___ Data for processing ___

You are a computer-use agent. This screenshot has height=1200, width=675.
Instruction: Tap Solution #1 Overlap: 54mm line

___
___ Data for processing ___

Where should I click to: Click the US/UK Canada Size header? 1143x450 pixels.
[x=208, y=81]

___
___ Data for processing ___

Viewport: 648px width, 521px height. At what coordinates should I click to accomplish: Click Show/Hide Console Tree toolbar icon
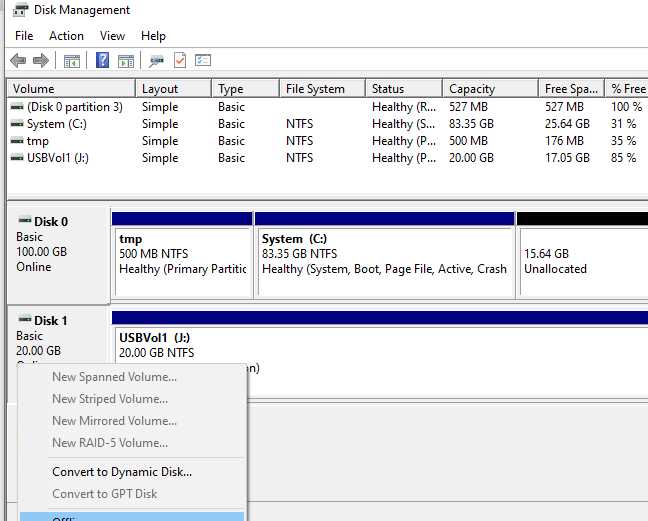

___

▶ **About this exercise**: Going through the records above line by line, count those that hold the word "height", and answer with the number only.

▶ **Response**: 2